Featured: The MOGAM Is Part Art Gallery, Part Historic Italian Motorsport Museum

The MOGAM Is Part Art Gallery, Part Historic Italian Motorsport Museum

By Armando Musotto
January 30, 2019

If you’re at all used to my articles, you will know that I put beauty and aesthetics not above the essential elements of life, but on par with them. Air lets me breath, beauty is what moves me. I would almost dare to call myself a researcher of it, a voracious collector of empirical data. I’m lucky to have been born in Sicily, where the data runs deep.

The story I’d like to share today began for me in 2013, when, for the first time, I stepped into one of the most hidden and outstanding places on our island. In the centre of Catania, a wonderful city below Mount Etna, immersed in a beautiful 2000m² complex of a private estate built in 1977, there is the MOGAM.

What would you call this place, an automotive museum? An art gallery? A collection run rampant? I don’t know how to define the Modern Gallery of Arts and Motors without showing you what it houses, and I’ll let you decide if you want to try to categorize it at all.

This place takes on a different kind of importance than your typical collection of rare autos and automobilia, it moves away from the stereotype of a museum being a pleasant but dusty, an important but boring place. These descriptors have no place here. Here, the artworks screams. Not only created with brushes but with steel and carbon.

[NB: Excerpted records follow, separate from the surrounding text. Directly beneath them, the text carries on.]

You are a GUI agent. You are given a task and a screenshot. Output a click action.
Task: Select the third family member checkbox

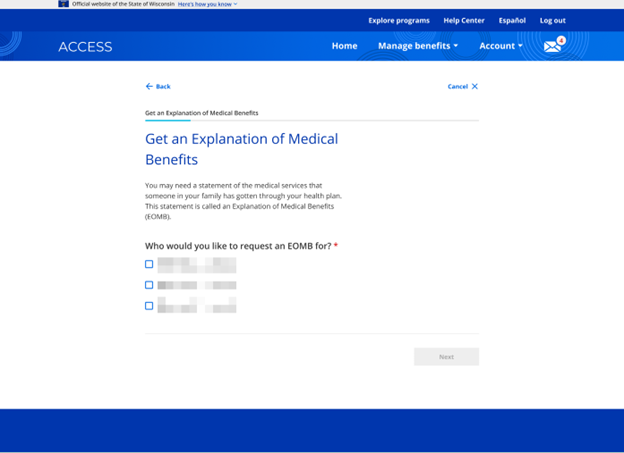tap(149, 306)

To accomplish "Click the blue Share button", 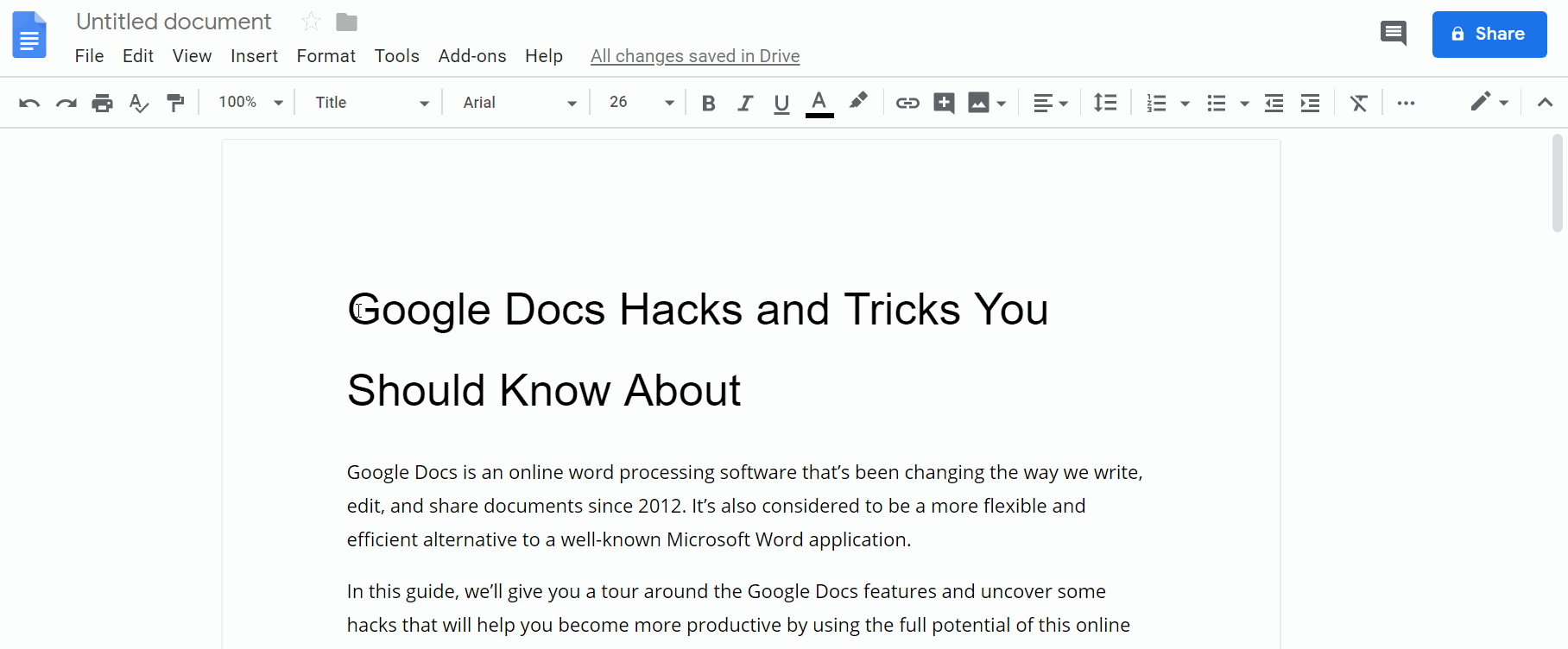I will (x=1489, y=35).
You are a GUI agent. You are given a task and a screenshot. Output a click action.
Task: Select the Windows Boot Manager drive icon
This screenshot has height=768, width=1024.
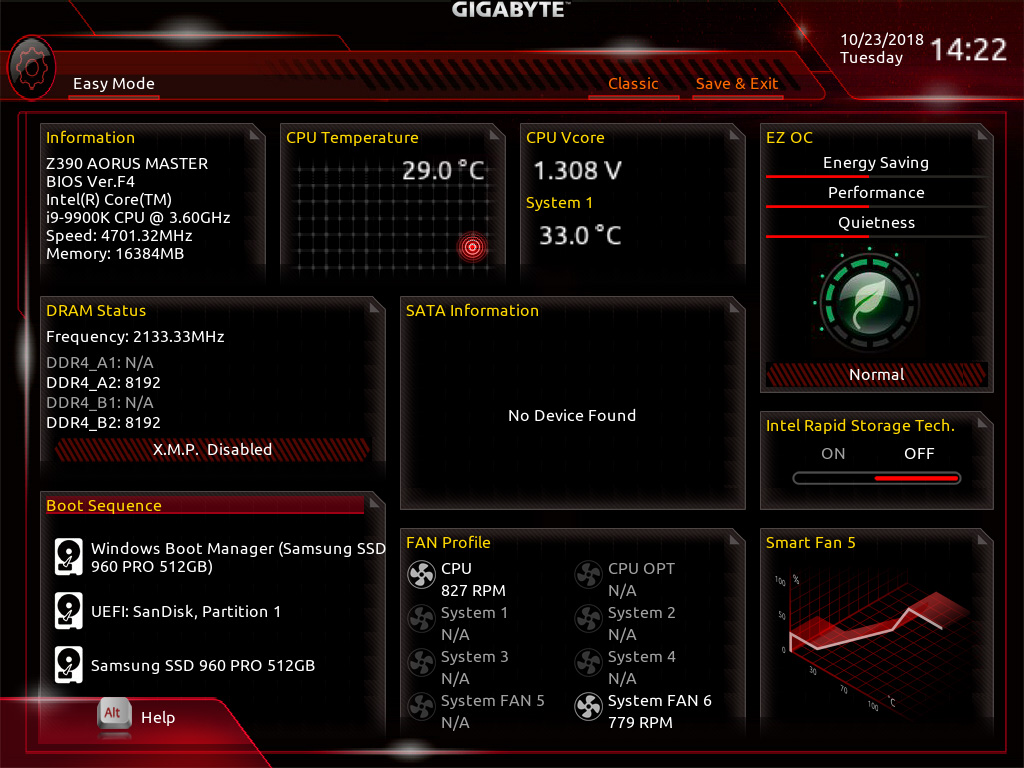(x=69, y=557)
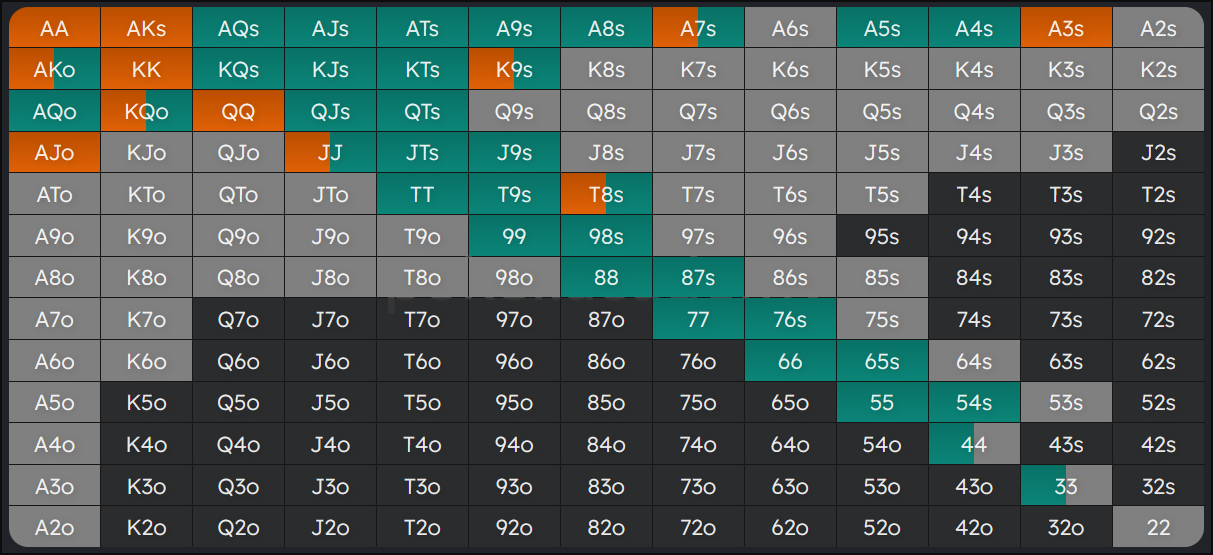Select the A2s cell at top right
This screenshot has width=1213, height=555.
tap(1158, 29)
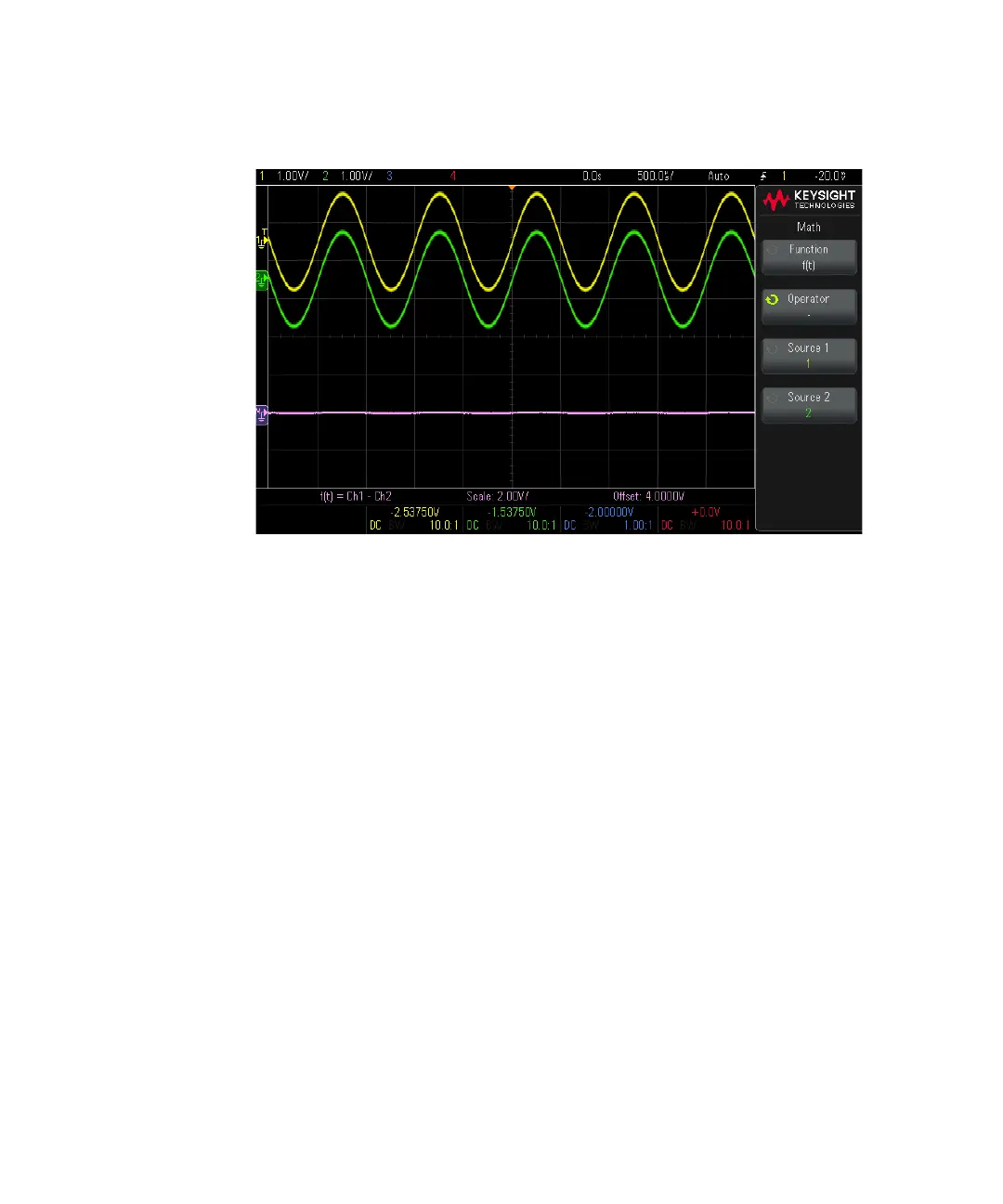
Task: Open the Operator selection softkey
Action: tap(808, 307)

In 2013, when I went to this wonderful place for the first time, I did not have the same sensitivity toward its objects that I do today, and I took it for granted, appreciating it but not respecting it in the way that I do now. I knew that the MOGAM had to end up on the pages of Petrolicious at some point, and I kept it close to my heart, as if it were something that belonged to me—who could help feeling selfish when these are the treasures at stake?

Of course, I would rather spread beauty around the world than keep it isolated by geography, so I reentered the MOGAM on a cold December morning, bathed in a soft sun offering just enough hope with the warmth. After getting lost in the wonderful streets of the city and wasting some time between a culinary stop and… another culinary stop, I left the city center for the museum, which is located outside the center but still easily reached by taking two buses.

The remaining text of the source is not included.